DLG-Auszeichnung. Wegweisender Pioniergeist
Die Agritechnica ist das Aushängeschild für die Innovationskraft der Branche. Besonders vielversprechende Konzepte werden von der DLG ausgezeichnet – und zeigen, wohin die Reise gehen könnte.
Zukunftsweisende Ideen verdienen Anerkennung und sollten gefördert werden. Genau das macht die DLG mit ihrer noch recht jungen Auszeichnung »DLG-Agrifuture Concept Winner«. Im Rahmen der Agritechnica 2021/ 22 wurden die ersten fünf Preisträger gekürt. Anders als bei den berühmten Gold- und Silbermedaillen geht es nicht um konkrete Produktentwicklungen, die in Kürze Marktreife erlangen sollen, sondern um teils völlig neue Denkansätze und Konzepte, die die »Marschrichtung« für die Zukunft aufzeigen und in den kommenden fünf bis zehn Jahren die Pflanzenproduktion weltweit revolutionieren könnten.

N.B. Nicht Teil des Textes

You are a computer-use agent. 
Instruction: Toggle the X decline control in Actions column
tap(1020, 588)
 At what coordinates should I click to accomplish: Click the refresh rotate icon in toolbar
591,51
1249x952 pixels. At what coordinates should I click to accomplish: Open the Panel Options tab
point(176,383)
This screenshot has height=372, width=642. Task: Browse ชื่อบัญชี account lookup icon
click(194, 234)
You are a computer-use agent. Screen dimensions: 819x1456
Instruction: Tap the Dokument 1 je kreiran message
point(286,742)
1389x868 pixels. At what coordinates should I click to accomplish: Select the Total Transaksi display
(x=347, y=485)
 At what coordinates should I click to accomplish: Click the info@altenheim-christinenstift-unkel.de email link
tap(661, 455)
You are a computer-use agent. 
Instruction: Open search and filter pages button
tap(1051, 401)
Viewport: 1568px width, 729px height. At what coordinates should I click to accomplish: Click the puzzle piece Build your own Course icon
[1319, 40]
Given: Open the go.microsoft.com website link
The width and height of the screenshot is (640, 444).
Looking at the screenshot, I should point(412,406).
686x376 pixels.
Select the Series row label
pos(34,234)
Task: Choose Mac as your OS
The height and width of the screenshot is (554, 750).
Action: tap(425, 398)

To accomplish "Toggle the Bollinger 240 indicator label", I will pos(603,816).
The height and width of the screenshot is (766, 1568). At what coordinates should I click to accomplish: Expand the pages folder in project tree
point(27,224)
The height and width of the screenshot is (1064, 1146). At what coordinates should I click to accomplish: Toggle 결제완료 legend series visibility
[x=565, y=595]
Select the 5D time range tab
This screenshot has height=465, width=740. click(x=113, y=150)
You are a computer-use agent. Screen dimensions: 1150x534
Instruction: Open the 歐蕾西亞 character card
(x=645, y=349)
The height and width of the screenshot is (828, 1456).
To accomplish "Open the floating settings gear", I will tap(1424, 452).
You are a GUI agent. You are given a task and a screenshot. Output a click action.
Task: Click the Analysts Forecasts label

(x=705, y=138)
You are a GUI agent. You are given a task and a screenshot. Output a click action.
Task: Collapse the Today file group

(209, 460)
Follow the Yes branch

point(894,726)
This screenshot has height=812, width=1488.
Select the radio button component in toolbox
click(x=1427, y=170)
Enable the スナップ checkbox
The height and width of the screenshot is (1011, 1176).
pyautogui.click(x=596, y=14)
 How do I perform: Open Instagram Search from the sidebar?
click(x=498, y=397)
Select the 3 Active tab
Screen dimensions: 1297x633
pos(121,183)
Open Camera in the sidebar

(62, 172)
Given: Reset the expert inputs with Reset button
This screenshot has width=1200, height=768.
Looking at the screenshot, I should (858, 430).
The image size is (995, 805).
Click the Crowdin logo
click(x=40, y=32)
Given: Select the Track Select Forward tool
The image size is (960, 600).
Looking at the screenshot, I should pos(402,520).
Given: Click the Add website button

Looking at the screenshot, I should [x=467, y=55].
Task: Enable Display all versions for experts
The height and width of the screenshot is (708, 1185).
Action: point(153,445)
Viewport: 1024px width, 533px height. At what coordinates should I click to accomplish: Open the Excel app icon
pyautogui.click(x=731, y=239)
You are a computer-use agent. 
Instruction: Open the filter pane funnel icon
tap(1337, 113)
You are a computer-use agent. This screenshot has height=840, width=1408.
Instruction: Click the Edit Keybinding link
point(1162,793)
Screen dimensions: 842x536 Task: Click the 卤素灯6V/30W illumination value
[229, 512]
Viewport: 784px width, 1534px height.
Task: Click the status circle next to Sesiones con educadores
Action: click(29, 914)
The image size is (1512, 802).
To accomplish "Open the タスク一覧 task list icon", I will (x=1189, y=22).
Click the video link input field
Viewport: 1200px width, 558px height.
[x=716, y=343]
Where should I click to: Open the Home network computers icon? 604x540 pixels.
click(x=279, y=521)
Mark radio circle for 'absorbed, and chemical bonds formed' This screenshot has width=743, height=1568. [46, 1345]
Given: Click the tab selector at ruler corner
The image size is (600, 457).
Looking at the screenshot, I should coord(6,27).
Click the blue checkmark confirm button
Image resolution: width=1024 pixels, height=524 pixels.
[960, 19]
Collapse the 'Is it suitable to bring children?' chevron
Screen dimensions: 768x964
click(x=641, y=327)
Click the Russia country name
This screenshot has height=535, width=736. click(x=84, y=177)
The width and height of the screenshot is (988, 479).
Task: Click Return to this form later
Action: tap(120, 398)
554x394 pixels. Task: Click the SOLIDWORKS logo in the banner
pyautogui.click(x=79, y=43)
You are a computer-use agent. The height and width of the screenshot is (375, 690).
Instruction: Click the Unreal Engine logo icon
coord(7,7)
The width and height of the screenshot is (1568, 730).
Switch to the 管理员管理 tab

Ein Blick auf die bisherigen Prämierungen und auf die Bewerbungsliste für die kommende Agritechnica offenbart, dass die Branche von einem überaus erfrischenden Innovationsgeist geprägt ist. Dabei zeichnen sich verschiedene Trends ab. Diese sind in dem Textkasten zusammengefasst. Und auch wenn die Liste für die diesjährigen Preisanwärter noch nicht öffentlich ist, sei an der Stelle verraten: Der Einfallsreichtum ist ungebrochen, und die hier beschriebenen Trends setzen sich fort.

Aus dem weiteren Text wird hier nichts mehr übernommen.